Tibeto-Burman language

Eastern Tamang is a Tibeto-Burman language of the Sino-Tibetan language family. It is spoken in mainly in Bagmati and Koshi provinces of Nepal as well as the states of Arunachal Pradesh, West Bengal (Darjeeling), and Sikkim in India by the Tamang people.

The Eastern Tamang language is a SOV (Subject-Object-Verb) structured language with postpositions, genitives following nouns, and noun heads appearing at the end of phrases. It lacks noun classes or genders, features content question words in situ, and employs a system of one prefix and up to three suffixes. Clause constituents are marked by case, and it follows an ergative alignment. It includes aspects of tense with no passives or voice, has 34 consonant and 16 vowel phonemes, and exhibits CV, CVC, CCV, V, and CCVC syllable structures. The language is tonal, with 5 basic vowels, 5 long vowels, 6 diphthongs, and phonemic distinctions in aspiration and length.

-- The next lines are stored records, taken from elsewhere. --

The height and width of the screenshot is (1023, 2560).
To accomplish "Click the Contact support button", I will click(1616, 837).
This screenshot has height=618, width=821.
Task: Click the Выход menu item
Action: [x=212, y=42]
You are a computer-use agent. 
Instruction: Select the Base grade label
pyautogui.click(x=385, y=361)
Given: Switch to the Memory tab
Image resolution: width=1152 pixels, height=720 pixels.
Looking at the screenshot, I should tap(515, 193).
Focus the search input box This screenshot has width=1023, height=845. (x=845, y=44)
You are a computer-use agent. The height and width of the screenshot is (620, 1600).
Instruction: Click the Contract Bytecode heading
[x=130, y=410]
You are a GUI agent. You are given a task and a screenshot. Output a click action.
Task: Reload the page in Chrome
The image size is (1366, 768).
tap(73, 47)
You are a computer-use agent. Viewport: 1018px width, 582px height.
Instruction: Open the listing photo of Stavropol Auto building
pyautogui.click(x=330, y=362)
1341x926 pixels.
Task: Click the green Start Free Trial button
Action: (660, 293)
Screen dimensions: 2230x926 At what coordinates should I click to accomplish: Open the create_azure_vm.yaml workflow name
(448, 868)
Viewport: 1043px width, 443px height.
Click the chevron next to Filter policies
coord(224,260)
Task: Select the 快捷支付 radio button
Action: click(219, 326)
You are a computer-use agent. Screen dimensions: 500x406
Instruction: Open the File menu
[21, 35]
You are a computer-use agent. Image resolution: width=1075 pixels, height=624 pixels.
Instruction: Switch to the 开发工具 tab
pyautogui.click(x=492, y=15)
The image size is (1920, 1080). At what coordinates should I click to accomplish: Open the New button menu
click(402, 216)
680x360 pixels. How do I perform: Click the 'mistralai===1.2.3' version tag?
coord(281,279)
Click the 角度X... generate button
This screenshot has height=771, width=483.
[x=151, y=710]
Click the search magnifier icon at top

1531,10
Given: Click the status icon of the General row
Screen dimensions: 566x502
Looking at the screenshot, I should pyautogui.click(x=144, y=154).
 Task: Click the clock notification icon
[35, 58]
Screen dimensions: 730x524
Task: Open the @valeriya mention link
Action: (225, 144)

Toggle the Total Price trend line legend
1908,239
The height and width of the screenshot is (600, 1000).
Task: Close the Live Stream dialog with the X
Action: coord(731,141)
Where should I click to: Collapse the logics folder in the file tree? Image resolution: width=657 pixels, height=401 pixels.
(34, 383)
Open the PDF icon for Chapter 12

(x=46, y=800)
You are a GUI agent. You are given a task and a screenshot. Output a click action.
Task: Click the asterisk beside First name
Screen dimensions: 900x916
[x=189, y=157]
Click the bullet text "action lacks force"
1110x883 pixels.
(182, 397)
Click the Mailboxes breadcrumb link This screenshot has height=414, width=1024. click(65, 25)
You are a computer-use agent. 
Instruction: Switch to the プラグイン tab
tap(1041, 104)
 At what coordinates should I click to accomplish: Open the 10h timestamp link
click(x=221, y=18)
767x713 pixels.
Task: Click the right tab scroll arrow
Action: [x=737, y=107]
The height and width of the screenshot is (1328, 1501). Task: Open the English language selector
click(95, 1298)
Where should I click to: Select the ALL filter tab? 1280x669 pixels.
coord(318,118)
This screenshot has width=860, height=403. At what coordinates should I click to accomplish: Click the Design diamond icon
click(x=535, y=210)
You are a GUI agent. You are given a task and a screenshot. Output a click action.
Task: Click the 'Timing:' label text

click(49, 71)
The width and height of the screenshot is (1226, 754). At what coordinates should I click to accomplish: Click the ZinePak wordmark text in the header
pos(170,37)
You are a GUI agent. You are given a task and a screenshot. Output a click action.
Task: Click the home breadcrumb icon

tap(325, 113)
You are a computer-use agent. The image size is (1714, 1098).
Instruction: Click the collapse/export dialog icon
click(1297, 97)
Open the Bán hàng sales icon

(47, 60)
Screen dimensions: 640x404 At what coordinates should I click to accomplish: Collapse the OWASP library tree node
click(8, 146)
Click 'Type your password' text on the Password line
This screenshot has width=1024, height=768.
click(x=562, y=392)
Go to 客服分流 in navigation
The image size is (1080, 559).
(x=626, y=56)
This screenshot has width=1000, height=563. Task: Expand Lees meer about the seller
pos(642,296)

In addition to Eastern Tamang, speakers also speak Bhojpuri, Central Tibetan (in religious contexts) mainly by Vajrayana Buddhists, and the Maithili language. Speakers of Eastern Tamang also speak Nepali, especially among those who have received education or attended schools where Nepali is the medium of instruction or traveled to other parts of Nepal. Eastern Tamang is also spoken by Tamang Hindus, Christians, as well as followers of traditional beliefs.